# Handling Large-Scale Span Storage and Eviction Policies in Agent-Lightning

> Learn how Agent-Lightning handles large scale span storage and eviction policies. Prevent OOM errors with automatic memory management and configurable thresholds for optimal performance.

- Repository: [Microsoft/agent-lightning](https://github.com/microsoft/agent-lightning)
- Tags: best-practices
- Published: 2026-04-01

---

**Agent-Lightning prevents out-of-memory failures by automatically evicting entire rollout span sets from `InMemoryLightningStore` when memory usage crosses configurable thresholds, defaulting to 70% of detected RAM for eviction and 80% of that value for the safe zone.**

The Agent-Lightning framework stores telemetry spans in a centralized **LightningStore** during AI agent rollouts, but unbounded in-memory growth can crash production runners. Handling large-scale span storage and eviction policies in agent-lightning requires understanding the automatic memory management implemented in the `InMemoryLightningStore` class, which protects processes by evicting oldest rollout data first when configurable thresholds are breached.

## How In-Memory Span Storage Works

Agent-Lightning accumulates every **Span** emitted during a rollout in the `LightningStore`. When using `InMemoryLightningStore` (as opposed to the MongoDB-backed alternative), spans reside in Python data structures within the process heap. According to the source code in [`agentlightning/store/memory.py`](https://github.com/microsoft/agent-lightning/blob/main/agentlightning/store/memory.py), the store tracks the total byte count of all retained spans in `_total_span_bytes` and compares this against system capacity on every write.

## Automatic Eviction Architecture

The eviction system operates through a coordinated pipeline of threshold detection, breach monitoring, and whole-rollout removal.

**REQUEST 1**
In the span storage article, what default share of detected RAM triggers eviction?
**REQUEST 2**
Summarize the span storage article in two sentences.
**REQUEST 3**
Continue the span storage article from its last sentence.

**ENTRIES**
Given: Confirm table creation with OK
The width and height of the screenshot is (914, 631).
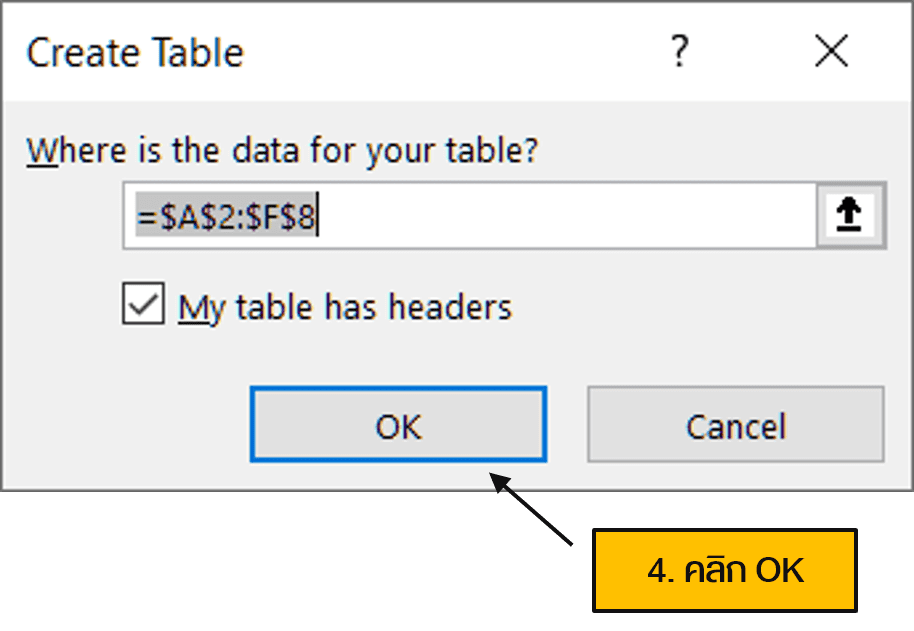Looking at the screenshot, I should [x=398, y=425].
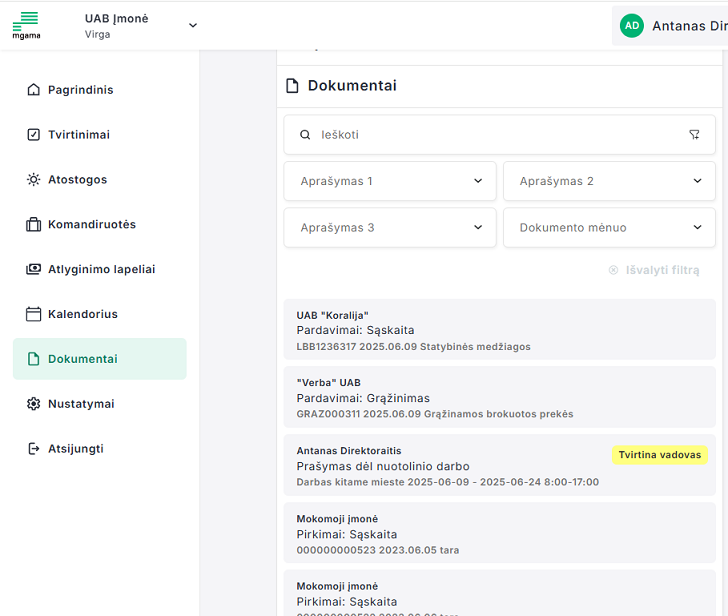Click the Atlyginimo lapeliai money icon
This screenshot has width=728, height=616.
pos(33,269)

**FINAL ANSWER 1**
Eviction triggers at 70% of detected RAM by default.

**FINAL ANSWER 2**
Agent-Lightning stores the telemetry spans from agent rollouts in a LightningStore, and `InMemoryLightningStore` keeps them on the process heap, tracking their total size in `_total_span_bytes` and checking it against system capacity on every write. To prevent out-of-memory failures, the store evicts entire rollout span sets, oldest first, once usage crosses configurable thresholds that default to 70% of detected RAM for eviction and 80% of that value for the safe zone.

**FINAL ANSWER 3**
### Memory Threshold Detection

During initialization at `agentlightning/store/memory.py#L70-L84`, `InMemoryLightningStore` detects total system RAM via `_detect_total_memory_bytes()` and resolves two critical thresholds using `_resolve_memory_threshold()` (defined at lines 9-37):

- **Eviction threshold**: Default 70% of detected RAM (configurable via `eviction_memory_threshold`)
- **Safe threshold**: Default 80% of the eviction threshold (configurable via `safe_memory_threshold`)

The `_resolve_memory_threshold` function accepts either a float (0.0-1.0 ratio) or an absolute integer (bytes), validates minimums, and raises errors on illegal values.

### The Eviction Flow

After each span insertion, the `@tracked` decorator invokes `_maybe_evict_spans` (lines 50-69). If `_total_span_bytes` exceeds the eviction threshold, the store iterates over rollouts ordered by `_start_time_by_rollout`, evicting whole span sets until memory falls to the safe threshold.

The method `_evict_spans_for_rollout` (lines 73-80) delegates to the collection layer and updates internal bookkeeping, adding evicted rollout IDs to `_evicted_rollout_span_sets`.

### Physical Span Removal

Actual deletion occurs in `InMemoryLightningCollections.evict_spans_for_rollout` at `agentlightning/store/collection/memory.py#L9-13`, which physically removes the span list for the given rollout ID from the internal `_spans` dictionary.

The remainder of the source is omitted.